Before the law was passed, asylum seekers were allowed to stay in Japan while their claim was being processed, regardless of how many times they tried to get refugee status, but now they can be expelled after 3 rejection decisions.
Justice Minister Ken Saito said the amended law “will protect those who need protection and deal strictly with people who break the rules”.

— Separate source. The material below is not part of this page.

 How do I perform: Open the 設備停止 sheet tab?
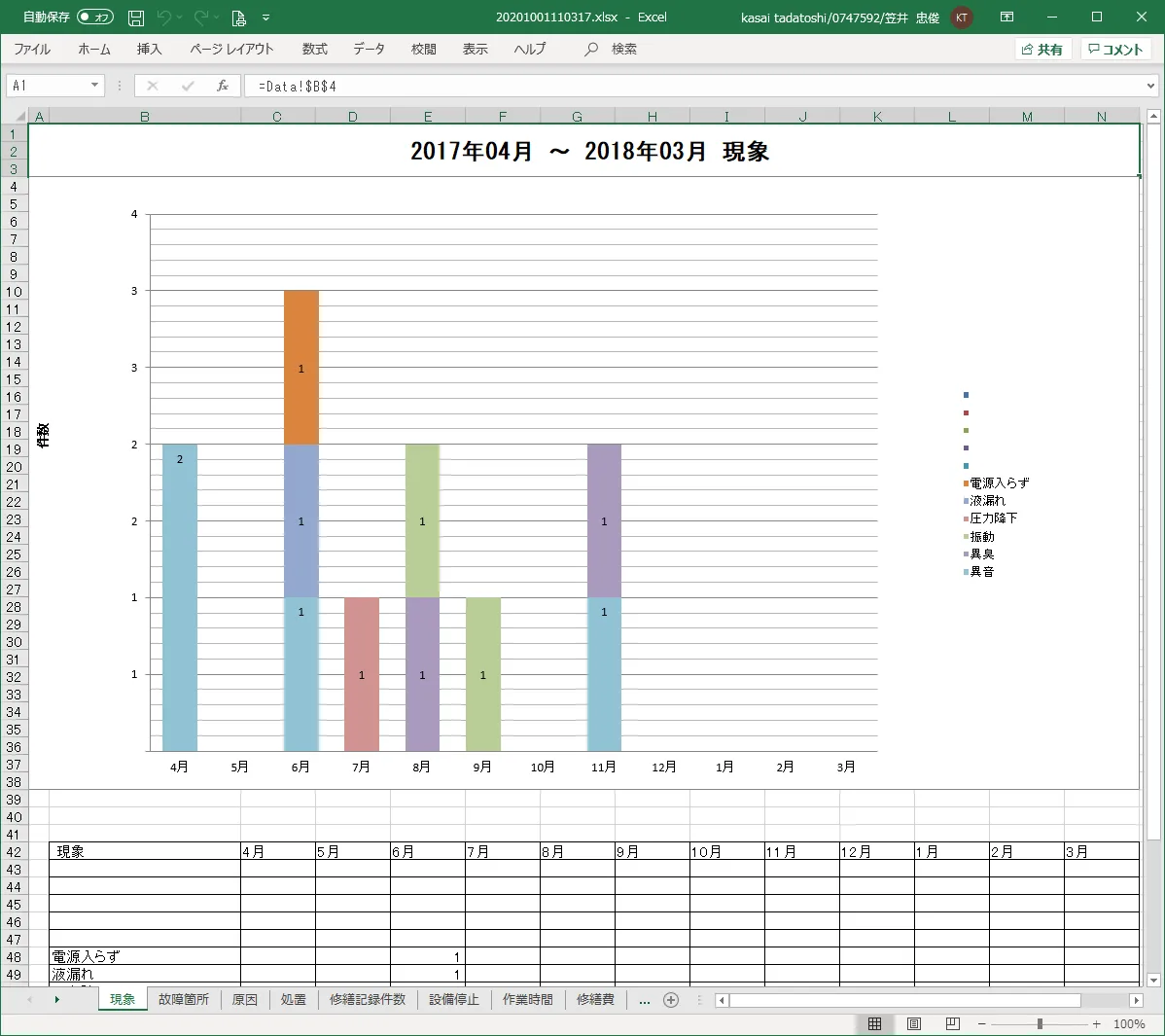454,999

“There are a lot of people who exploit the application system to avoid expulsion,” he added.
The controversy erupts
Activists staged demonstrations to protest the amended law, but an opposition bloc objection failed in a vote in parliament, where the ruling coalition has a majority. An altercation broke out in parliament on Thursday when opposition MPs attacked the head of a committee discussing law reform, in a bid to prevent a vote on the amendments. “It is unacceptable to deport people, even if they have a criminal record, to countries where their human rights may be violated” and “where their life and freedom are in danger”, the Association of Tokyo Bar. The ruling Liberal Democratic Party says the amendments will allow better access to medical care and provide accommodation options for people whose asylum applications are still pending.
about refugees in Japan
Last year, Japan took in just 202 refugees out of 12,500 people who sought asylum, and separately allowed 1,760 people to remain on its territory for “humanitarian considerations”. He received more than 2,400 evacuees from Ukraine in a different setting. The conditions of detention of immigrants in Japan have come under intense scrutiny since the death of Washma Sandamali, a 33-year-old Sri Lankan, in 2021. Chandamali was not an asylum seeker but was detained in Nagoya , in the center of the country, to stay with an expired visa. His family is asking the government for over a million dollars in compensation and holding them responsible for his death. Reports say Sandamali repeatedly complained of stomach pains and other symptoms, and activists say she did not receive proper medical attention. Growing controversy and political pressure over the incident prompted ruling party lawmakers to abandon an effort two years ago to enact similar legal amendments to immigration rules. Soichi Ibusuke, a lawyer for the Sandamali family, told AFP on Thursday that the amended law “is like pushing a button to execute asylum seekers by deporting them”. He saw that “Japan’s refugee identification system is not working,” with officials quickly rejecting applications, sometimes without face-to-face interviews. Amnesty International said in March that Japan should drop plans to overhaul its immigration laws, calling Japan’s detention policies “cruel and oppressive”.